─── Records provided

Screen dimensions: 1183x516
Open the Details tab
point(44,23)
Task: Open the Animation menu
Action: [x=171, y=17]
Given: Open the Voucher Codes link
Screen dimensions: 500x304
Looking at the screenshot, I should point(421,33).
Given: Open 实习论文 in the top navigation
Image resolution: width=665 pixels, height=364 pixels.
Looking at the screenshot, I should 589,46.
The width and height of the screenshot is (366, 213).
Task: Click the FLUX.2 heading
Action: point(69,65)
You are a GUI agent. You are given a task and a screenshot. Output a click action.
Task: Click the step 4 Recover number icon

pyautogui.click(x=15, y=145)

──────
─── Records provided

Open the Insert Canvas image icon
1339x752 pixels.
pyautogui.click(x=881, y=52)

──────

Copy out every line from the one containing "Given: Open 实习论文 in the top navigation" to the one containing "pyautogui.click(x=15, y=145)", both of those lines included.

- [Expected answer]:
Given: Open 实习论文 in the top navigation
Image resolution: width=665 pixels, height=364 pixels.
Looking at the screenshot, I should 589,46.
The width and height of the screenshot is (366, 213).
Task: Click the FLUX.2 heading
Action: point(69,65)
You are a GUI agent. You are given a task and a screenshot. Output a click action.
Task: Click the step 4 Recover number icon

pyautogui.click(x=15, y=145)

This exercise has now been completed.